The fight over the state’s new teacher evaluations has focused on the 40 percent to be based on student test scores. But the other 60 percent, based on subjective measures like principal observations, could be just as tough.

That’s according to one teacher reporting from a school piloting the city’s stricter guidelines for classroom observations.

Commenting in our Community section yesterday, a reader posting as HS Biology Teacher said that system “seems to be designed to make it extremely easy to rate any teacher ineffective if the principal wants to.”

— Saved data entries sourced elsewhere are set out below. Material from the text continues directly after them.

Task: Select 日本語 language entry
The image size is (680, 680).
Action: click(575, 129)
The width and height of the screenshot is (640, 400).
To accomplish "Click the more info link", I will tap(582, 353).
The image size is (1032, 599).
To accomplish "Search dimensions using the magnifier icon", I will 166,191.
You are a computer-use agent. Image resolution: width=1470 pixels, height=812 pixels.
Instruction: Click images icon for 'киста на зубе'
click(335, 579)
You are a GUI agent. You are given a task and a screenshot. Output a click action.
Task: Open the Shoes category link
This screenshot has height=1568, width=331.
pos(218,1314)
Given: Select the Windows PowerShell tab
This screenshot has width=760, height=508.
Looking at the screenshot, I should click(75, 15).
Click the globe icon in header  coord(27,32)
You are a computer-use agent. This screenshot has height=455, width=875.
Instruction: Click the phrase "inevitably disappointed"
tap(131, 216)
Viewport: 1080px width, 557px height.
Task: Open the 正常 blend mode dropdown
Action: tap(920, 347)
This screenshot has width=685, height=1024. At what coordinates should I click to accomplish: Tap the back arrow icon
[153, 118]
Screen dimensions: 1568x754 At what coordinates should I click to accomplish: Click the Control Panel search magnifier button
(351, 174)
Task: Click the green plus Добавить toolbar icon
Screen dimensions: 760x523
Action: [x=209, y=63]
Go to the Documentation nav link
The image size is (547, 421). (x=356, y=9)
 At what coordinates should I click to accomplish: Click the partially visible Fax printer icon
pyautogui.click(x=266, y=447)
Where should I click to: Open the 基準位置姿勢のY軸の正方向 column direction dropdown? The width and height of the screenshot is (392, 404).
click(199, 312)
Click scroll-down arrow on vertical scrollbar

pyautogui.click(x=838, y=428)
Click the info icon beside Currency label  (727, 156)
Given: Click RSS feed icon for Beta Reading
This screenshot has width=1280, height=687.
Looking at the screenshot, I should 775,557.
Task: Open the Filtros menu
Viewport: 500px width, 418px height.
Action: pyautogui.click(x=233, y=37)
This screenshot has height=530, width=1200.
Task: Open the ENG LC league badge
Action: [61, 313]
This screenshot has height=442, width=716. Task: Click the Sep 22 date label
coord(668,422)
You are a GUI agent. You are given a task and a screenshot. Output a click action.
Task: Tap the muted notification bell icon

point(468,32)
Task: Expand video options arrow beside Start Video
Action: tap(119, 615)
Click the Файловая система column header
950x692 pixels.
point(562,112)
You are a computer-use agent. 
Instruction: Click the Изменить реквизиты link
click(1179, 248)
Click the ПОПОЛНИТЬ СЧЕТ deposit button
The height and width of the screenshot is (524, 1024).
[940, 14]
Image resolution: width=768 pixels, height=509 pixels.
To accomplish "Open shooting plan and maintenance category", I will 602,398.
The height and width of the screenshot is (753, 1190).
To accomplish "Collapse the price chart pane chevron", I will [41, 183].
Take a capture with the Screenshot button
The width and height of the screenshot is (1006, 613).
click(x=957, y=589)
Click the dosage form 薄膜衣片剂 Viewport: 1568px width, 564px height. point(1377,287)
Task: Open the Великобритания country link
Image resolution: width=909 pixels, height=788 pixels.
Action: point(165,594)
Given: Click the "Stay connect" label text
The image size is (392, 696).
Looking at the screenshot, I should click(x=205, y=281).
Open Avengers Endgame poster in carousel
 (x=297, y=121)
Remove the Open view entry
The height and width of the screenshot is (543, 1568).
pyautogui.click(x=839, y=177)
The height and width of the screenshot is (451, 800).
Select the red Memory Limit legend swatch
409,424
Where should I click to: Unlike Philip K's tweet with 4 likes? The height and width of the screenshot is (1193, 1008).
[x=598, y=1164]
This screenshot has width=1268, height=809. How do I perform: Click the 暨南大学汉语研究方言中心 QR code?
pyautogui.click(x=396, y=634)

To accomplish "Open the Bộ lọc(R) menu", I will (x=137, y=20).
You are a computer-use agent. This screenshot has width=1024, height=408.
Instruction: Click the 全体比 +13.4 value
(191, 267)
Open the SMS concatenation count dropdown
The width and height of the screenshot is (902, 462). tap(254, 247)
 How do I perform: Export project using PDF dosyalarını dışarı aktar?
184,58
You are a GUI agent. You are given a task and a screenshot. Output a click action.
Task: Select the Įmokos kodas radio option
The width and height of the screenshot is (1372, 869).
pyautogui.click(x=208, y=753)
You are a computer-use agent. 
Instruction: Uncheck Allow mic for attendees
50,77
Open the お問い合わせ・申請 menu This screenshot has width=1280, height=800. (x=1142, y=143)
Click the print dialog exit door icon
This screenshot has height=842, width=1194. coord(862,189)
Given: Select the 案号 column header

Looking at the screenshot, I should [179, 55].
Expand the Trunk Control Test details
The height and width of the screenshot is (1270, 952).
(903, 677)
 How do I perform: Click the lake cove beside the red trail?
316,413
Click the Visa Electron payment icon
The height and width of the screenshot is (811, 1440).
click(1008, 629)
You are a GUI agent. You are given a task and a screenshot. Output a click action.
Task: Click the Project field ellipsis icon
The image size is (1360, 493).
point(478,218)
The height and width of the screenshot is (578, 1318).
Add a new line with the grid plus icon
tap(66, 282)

The DOE has drafted a rubric for rating classroom observations, but it is very tough. To be rated effective (3), you need to really hit every competency on the rubric during each full-period observation… and that is extremely difficult given the language of the rubric. For example, to be rated “effective” (3) in the category of “Using Questioning and Discussion Techniques”, every student in the room must participate in the lesson; if you do not have 100% participation, you can only be rated “developing” (2) in that category. Non-academic teachers (arts, music, physical education, etc.) teachers should be most concerned because the rubric does not really fit their disciplines. Physical education teachers in my building were rated as “ineffective” (1) in “Using Questioning and Discussion Techniques”. To earn a rating of “highly effective” (4) is near impossible.

The result: “the ratings were poor and morale was low.”

Most teachers got a rating of “Developing” (2) or just barely made “Effective” (3) with scores of 65-70 out of 100. I do not know of anyone in the pilot in my building who got “Highly Effective” (4), but I know of at least one “Ineffective” (1).